Remember, only begin a renovation if it has a clearly defined objective and budgeted fully. It needs to be value for money, be it an increase in rent or an increase in value of the property .
Up to 10% of the value of the property should be budgeted over the life cycle of your investment.
5. BEING A SHOESTRING LANDLORD
Always doing things on the cheap isn’t risky if planning a costume party. It is risky when owning a rental property!
There should always be adequate funds so that maintenance can be attended to in a prompt manner.
These funds need to be set aside when first purchasing a property. Up to 1% of the purchase price should be available at call for unexpected and expected issues associated with the property.
Remember, the presentation of a property will dictate the demand as well as the type of tenants it will attract!
6. NOT HAVING A DEPRECIATION SCHEDULE
A depreciation schedule is the inventory of items at a property that can be depreciated at a certain rate to claim a tax deduction.
The reality is that an investment of a few hundred dollars can save many thousands of dollars.
Capital work deductions are for properties built after July 1987, however, significant deductions are still available for properties built before this time. These might include capital works on the property such as renovations, or depreciation of plant and equipment.
Renovators are also eligible for deductions when throwing away or scrapping assets. The residual value of assets thrown into the bin can often help to finance a renovation.
7. DOING SLOPPY CHECKS
Landlords often make the mistakes of not doing due diligence before their purchase. This might extend to sighting body corporate records to not getting building and pest reports done on their property.
Imagine buying a property riddled with termites? Your investment might have just walked out the door, depending on the damage.
8. NOT KNOWING YOUR MARKET
Property managers lament landlords who don’t do any research on what their target market expects and will pay.
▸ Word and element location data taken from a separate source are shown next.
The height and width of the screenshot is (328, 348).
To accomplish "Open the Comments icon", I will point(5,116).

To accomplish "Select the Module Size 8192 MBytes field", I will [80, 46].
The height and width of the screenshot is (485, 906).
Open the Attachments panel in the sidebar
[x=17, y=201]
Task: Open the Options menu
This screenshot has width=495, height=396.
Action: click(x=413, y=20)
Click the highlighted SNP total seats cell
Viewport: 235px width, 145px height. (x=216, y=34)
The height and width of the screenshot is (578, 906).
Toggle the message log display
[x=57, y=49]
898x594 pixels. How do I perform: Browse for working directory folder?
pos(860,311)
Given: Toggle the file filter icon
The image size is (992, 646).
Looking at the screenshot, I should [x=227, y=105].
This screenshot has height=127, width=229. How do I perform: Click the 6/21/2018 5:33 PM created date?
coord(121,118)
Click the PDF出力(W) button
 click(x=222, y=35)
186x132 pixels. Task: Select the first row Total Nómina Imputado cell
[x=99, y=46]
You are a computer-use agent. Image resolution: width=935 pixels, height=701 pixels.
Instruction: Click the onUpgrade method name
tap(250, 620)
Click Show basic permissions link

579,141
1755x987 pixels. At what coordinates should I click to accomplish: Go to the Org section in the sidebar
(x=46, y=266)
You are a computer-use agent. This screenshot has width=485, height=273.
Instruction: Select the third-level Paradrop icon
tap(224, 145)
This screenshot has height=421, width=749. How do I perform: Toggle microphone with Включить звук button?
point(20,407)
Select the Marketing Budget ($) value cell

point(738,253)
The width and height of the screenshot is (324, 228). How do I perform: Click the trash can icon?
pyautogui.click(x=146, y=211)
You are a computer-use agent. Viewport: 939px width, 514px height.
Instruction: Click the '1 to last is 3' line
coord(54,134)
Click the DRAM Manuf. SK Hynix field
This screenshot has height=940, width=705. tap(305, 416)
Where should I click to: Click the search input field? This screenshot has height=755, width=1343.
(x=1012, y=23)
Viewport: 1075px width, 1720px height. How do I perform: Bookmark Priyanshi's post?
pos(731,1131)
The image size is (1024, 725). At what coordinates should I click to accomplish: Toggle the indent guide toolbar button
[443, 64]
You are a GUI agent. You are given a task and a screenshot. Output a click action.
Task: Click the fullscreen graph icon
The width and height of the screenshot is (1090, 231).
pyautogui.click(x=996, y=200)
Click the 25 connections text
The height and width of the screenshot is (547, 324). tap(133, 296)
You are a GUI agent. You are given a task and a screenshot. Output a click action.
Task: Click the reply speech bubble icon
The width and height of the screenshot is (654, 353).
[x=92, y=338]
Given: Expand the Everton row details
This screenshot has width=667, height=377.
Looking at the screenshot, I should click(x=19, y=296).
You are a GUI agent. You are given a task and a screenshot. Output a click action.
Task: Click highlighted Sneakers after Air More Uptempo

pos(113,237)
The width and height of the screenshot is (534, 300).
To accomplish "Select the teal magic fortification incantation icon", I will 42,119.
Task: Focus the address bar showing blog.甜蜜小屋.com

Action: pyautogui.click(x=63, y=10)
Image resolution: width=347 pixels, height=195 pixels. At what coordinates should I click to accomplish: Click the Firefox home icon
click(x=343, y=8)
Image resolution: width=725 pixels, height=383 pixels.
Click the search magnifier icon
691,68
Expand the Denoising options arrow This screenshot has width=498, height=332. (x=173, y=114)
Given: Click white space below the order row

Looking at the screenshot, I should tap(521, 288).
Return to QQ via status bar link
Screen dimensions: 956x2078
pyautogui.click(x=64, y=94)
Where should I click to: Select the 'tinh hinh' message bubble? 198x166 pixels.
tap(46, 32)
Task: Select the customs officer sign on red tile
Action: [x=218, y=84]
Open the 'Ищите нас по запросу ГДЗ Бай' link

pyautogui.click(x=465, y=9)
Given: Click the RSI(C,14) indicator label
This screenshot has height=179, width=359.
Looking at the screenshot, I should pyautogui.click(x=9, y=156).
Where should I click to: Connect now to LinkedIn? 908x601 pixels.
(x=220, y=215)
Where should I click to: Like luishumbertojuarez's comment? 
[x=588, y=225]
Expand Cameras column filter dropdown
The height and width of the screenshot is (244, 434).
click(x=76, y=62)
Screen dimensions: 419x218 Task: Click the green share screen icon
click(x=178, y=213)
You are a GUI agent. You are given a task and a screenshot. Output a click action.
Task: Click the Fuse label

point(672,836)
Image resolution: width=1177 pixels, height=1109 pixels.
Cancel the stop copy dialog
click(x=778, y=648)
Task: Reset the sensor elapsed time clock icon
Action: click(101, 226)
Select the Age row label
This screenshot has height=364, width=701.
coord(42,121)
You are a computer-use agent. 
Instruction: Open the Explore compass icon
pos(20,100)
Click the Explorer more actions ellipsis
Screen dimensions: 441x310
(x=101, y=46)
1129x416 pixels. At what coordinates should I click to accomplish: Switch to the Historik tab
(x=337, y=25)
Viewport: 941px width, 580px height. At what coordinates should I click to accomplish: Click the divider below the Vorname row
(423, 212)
The experts agree that treating a property like a business means charging market rent. Pricing a rental property too high will attract less prospective tenants which will reduce the number of good-quality applicants. Conversely, pricing a property too low will negatively impact the financial position of the landlord and not attract your target market.
Your property manager should be on top of comparable properties and managing your rental reviews. Rental increases need to be reasonable and in line with the market.
Remember don’t spend $50,000 on a reno when your target market will only achieve an extra $10/week in rent.
9. THINKING LIKE AN OWNER-OCCUPIER
Selecting a property you would live in or transforming one into something you would like to occupy are the most common mistakes.
Installing the latest finishes will mostly go unnoticed and hurt your hip pocket, especially when you can get the same finish for a fraction of the cost.
Looking at a property with tiled floors because you prefer them, may not be the best option as a carpeted floor will return a greater tax deduction.
10. HAVING INSUFFICENT INSURANCE
Property insurance can be broken into 2 categories, Landlord and Replacement. Many investors underestimate the replacement costs associated in rebuilding their property in today’s climate of compliance and regulations.
Likewise, cash flow is also an important consideration when it comes to Landlord Insurance. It might be just another expense, you can do without, but you need to decide how you’d fare should the worst happen. Can you afford a long vacancy period or a tenant in arrears moving out with a cleaning bill that won’t be covered by the bond? What about malicious damage to the property?
Remember, property managers are not infallible and tenant circumstances can change very rapidly in this economic climate.